Wednesday, 24 July 2013

Streaker-gate!


Cheltenham cricket festival streaker Daniel Butcher has stirred up something of a controversy following his highly amusing late afternoon streak during the third day of Gloucestershires recent victory over Worcestershire. Allegations have emerged that the Jessop Tavern Views hero, Alex Gidman, challenged Mr Butcher to streak with the grand sum of a £100 bet. County cricket doesn't get juicier than this.

Emerging from one of the marquees, Mr Butcher made a slightly undignified naked clamber over the advertising hoardings before embarking on a rather serene jog to the middle of the old college ground. Some what bemused, Mr Butcher had time to have a look round and take it all in before security made a belated appearance and chased him off to the pavilion.

Unbeknownst to those watching his naked antics was that Mr Butcher gave Alex Gidman a sly little wink as he trotted passed the slip cordon.

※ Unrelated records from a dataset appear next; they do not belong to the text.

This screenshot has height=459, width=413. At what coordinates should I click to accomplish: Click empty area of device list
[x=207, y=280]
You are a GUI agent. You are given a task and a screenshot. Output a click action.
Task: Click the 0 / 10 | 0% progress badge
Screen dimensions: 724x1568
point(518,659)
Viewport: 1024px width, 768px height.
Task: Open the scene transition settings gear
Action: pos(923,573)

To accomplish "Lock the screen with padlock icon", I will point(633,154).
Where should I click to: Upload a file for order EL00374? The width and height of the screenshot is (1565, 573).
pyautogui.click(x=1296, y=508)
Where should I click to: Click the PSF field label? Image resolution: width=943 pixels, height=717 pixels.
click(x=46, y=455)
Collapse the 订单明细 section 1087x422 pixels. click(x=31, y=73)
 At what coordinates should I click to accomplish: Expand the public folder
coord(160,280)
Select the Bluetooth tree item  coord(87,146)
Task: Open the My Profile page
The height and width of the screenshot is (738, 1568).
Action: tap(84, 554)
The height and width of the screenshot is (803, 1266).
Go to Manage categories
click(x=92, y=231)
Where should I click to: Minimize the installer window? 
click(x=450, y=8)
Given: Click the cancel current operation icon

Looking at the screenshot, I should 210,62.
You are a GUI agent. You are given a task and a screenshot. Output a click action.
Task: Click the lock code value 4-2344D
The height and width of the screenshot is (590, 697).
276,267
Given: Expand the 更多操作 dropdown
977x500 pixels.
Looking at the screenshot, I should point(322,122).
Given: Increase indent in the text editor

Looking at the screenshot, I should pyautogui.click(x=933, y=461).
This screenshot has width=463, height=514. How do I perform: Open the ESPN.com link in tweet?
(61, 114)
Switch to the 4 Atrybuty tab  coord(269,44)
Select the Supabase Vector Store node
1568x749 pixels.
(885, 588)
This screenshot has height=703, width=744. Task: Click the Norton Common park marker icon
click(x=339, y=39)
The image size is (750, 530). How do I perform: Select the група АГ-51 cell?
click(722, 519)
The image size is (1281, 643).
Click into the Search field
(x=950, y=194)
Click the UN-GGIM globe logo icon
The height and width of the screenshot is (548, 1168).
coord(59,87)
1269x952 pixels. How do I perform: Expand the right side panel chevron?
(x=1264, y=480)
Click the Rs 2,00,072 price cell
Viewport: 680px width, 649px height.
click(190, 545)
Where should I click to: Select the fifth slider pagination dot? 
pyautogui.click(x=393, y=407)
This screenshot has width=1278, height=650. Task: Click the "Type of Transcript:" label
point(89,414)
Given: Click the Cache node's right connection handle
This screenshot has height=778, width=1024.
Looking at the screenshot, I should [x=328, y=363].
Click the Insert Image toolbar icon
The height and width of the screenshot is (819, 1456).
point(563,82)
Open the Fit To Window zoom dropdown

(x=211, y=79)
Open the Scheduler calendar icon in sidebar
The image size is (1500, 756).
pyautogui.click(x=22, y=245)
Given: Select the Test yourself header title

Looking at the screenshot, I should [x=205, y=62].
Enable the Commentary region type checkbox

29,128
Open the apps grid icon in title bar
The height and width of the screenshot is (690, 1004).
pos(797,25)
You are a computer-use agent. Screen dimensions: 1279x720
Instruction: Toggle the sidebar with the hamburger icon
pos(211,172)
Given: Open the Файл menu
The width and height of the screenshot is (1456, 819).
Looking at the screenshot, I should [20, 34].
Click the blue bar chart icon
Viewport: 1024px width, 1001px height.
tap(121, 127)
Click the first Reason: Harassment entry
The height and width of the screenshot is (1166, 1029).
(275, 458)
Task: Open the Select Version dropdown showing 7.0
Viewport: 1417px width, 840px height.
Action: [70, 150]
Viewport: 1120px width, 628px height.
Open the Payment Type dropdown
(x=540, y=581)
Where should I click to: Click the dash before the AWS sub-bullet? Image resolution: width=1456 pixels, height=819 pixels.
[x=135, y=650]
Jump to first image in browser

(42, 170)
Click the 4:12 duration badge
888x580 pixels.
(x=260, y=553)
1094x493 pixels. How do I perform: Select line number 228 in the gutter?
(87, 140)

Presumably the rest of the Gloucestershire boys thought this was pretty normal. Gidman did after all go to Wycliffe College where passing the soap in the showers is not only a hobby but an actual subject. As it turns out Mr Butcher also attended Wycliffe at the same time as Gidders and this is where they became "firm friends", to quote Butcher, or where "I have no recollection of ever meeting Mr Butcher", according to Gidman.

The Gloucestershire Echo decided to run a comedy piece at the weekend detailing how Gidders had apparently bet his old school friend £100 that he wouldn't streaker during the festival. In a fitting end to the story Mr Butcher revealed how he has given the money to a cancer charity in support of his Dad who is fighting the illness. All very heart warming.

But no. Enter big bad Kaiser Tom Richardson to quash any such fun. "Alex Gidman categorically states that he made no such suggestion to his old mucker Daniel Butcher about carrying out a streak" lambasted Richardson, who was evidently so angered by the possibility that such a story might inject a bit of character back into county cricket that he put a gun to Gidman's head and made him also issue an official statement 'categorically' denying the allegation. "The only thing myself and Mr Butcher have in common is a similar waist line and a love of pies", Gidman thoughtfully didn't add.

So there we go. Never before have Gloucestershire been moved to issue so many statements during one Cheltenham festival. A week previously Kaiser Tom was on his soapbox, round the back of the ice cream van at the chapel end preaching an apology about the state of the t20 pitch for the match against Warwickshire (no similar apology was issued for an identical pitch and scorecard for the following weeks game against Glamorgan which Glos managed to win) Now Tom is ranting about a charity streak. It is unconfirmed as yet, that when Mr Butcher was being led away Kaiser Tom was seen offering him a discount on a flat in Bristol.